O cenário fiscal do País atingiu um grau de incerteza ainda maior com o anúncio da criação do Auxílio Brasil, a partir de novembro, com ampliação para 17 milhões do número de famílias atendidas e com o valor mínimo do benefício subindo para R$ 400. Embora se saiba da importância de um amplo programa de reforço financeiro, dado o desemprego elevado e o aumento da pobreza e da insegurança alimentar, agravados pela inflação em alta, se esperava um planejamento mais responsável e mais bem estruturado. O problema são as alternativas em discussão para viabilizar o programa.
Como parte do reforço do valor virá de um benefício temporário ao longo de 2022, o governo escapa da necessidade de ter uma fonte de renda permanente, para custear a despesa, como determina a Lei de Responsabilidade Fiscal. Só que a despesa vai existir e terá de caber no orçamento e no teto de gastos. Em relação ao teto, o governo já vinha tentando abrir espaço com a postergação do pagamento dos precatórios. Essa ideia, desde o início, foi vista como um calote, apesar de se reconhecer o avanço, além do esperado, dessa despesa que chegaria a quase R$ 90 bilhões em 2022. Mas era uma ideia que vinha sendo assimilada, mesmo com o risco de acumular um significativo estoque de dívidas nos próximos anos…
O que afetou mesmo a percepção de risco nos últimos dias foi o fato de a despesa com o programa ter aumentado muito, com o valor subindo de R$ 300 para R$ 400, e de o próprio ministro da Economia, Paulo Guedes, ter admitido uma possível antecipação das mudanças no teto de gastos, que só deveriam ocorrer em 2026, pedindo licença pra gastar R$ 30 bilhões extra teto, com a justificativa do caráter social do programa. E isso mesmo considerando que o reforço temporário do benefício só vai estar garantido em 2022, ano de eleições. Fica mais caracterizada a ideia de um programa eleitoreiro, onde Guedes, que deveria ser o guardião da responsabilidade fiscal, cedeu aos interesses políticos, meio que jogando a toalha. Nenhuma das possíveis alternativas de mexida no teto vai estabelecer um contexto de maior confiança quanto à evolução das contas e da dívida púbica, mesmo que a situação atual, de curto prazo, esteja melhor.
A repercussão é bem negativa, com mais pressões no dólar e na curva de juros, além da Bolsa.
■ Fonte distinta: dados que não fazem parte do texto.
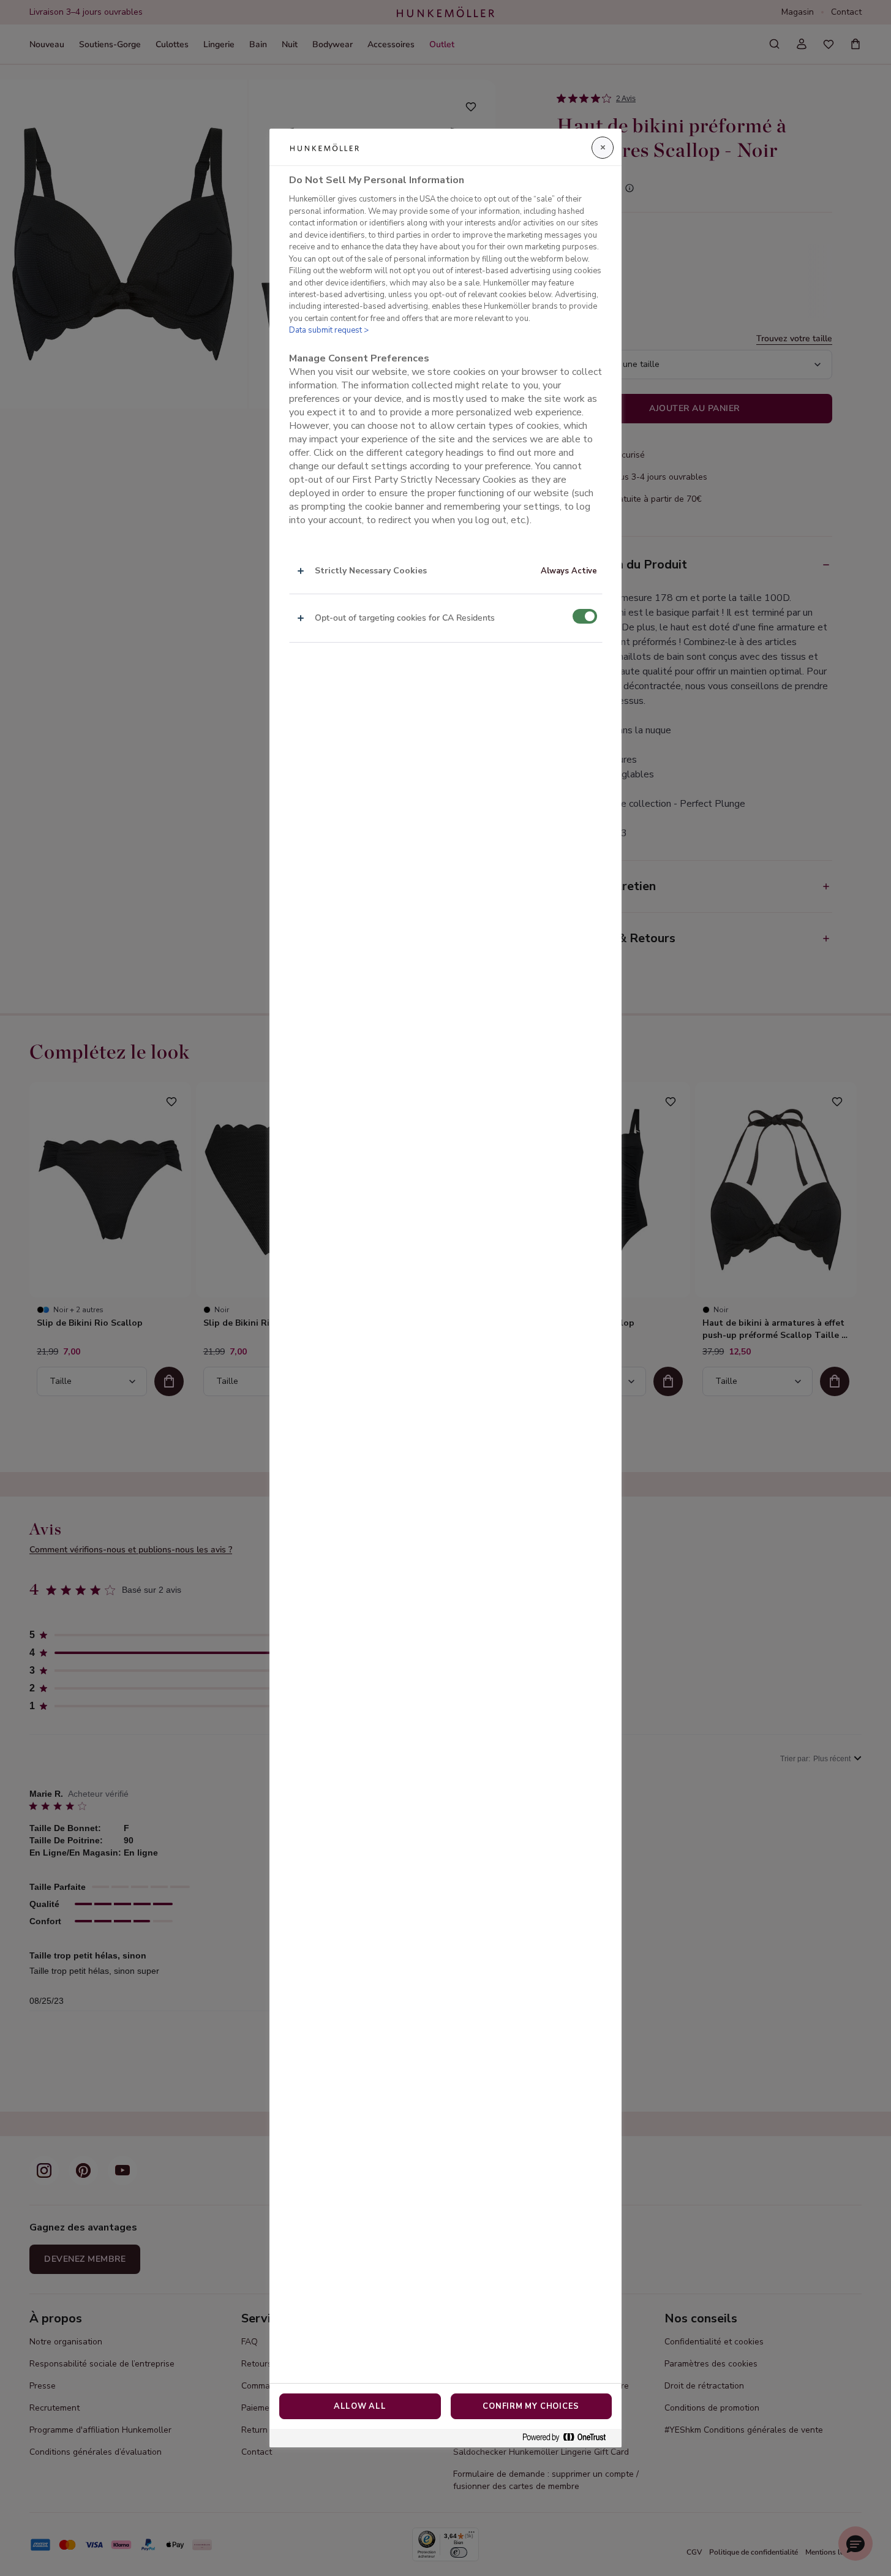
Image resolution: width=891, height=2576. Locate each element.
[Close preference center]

Pioram as perspectivas para a evolução das finanças, afetando a credibilidade do País, o potencial fluxo de investimentos de mais longo prazo. O dólar fica mais pressionado, testando novos patamares de alta, apesar das intervenções diárias do Banco Central. Dólar mais alto prejudica o controle da inflação, levando à expectativa de alta mais forte da taxa básica, que já se reflete na curva de juros, cujas taxas estão batendo em patamares que pareciam inadmissíveis poucas semanas atrás. Para a reunião do Copom da próxima semana, já aumentaram as apostas de elevação de 1,25 pp da Selic, mesmo com a declarada intenção do Comitê de manter o ritmo de ajuste de um ponto a cada reunião. Inflação e juros em alta, é claro, pioram mais as projeções quanto ao ritmo de expansão da atividade.
Toda essa incerteza em relação ao Auxílio Brasil e os efeitos colaterais pioram as perspectivas gerais para a economia em 2022 , quando o governo estará ainda mais preocupado com ações que possam assegurar maior popularidade. Mesmo sem um desfecho para as discussões, o que temos é um grau de incerteza muito maior, que só aumenta a volatilidade do mercado, também influenciado por fatores externos. E ainda é preciso conferir se o governo terá condições políticas para a aprovação das mudanças que está propondo, para os precatórios e o teto, além de outras pautas.